WORK TASK: Each entry, from beginning to end, is to be transcribed verbatim.
Start of DATA PROVIDED
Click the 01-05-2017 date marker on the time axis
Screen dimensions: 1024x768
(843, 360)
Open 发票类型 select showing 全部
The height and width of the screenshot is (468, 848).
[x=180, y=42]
End of DATA PROVIDED
REPLY TO THE EXERCISE:
Click the 01-05-2017 date marker on the time axis
Screen dimensions: 1024x768
(843, 360)
Open 发票类型 select showing 全部
The height and width of the screenshot is (468, 848).
[x=180, y=42]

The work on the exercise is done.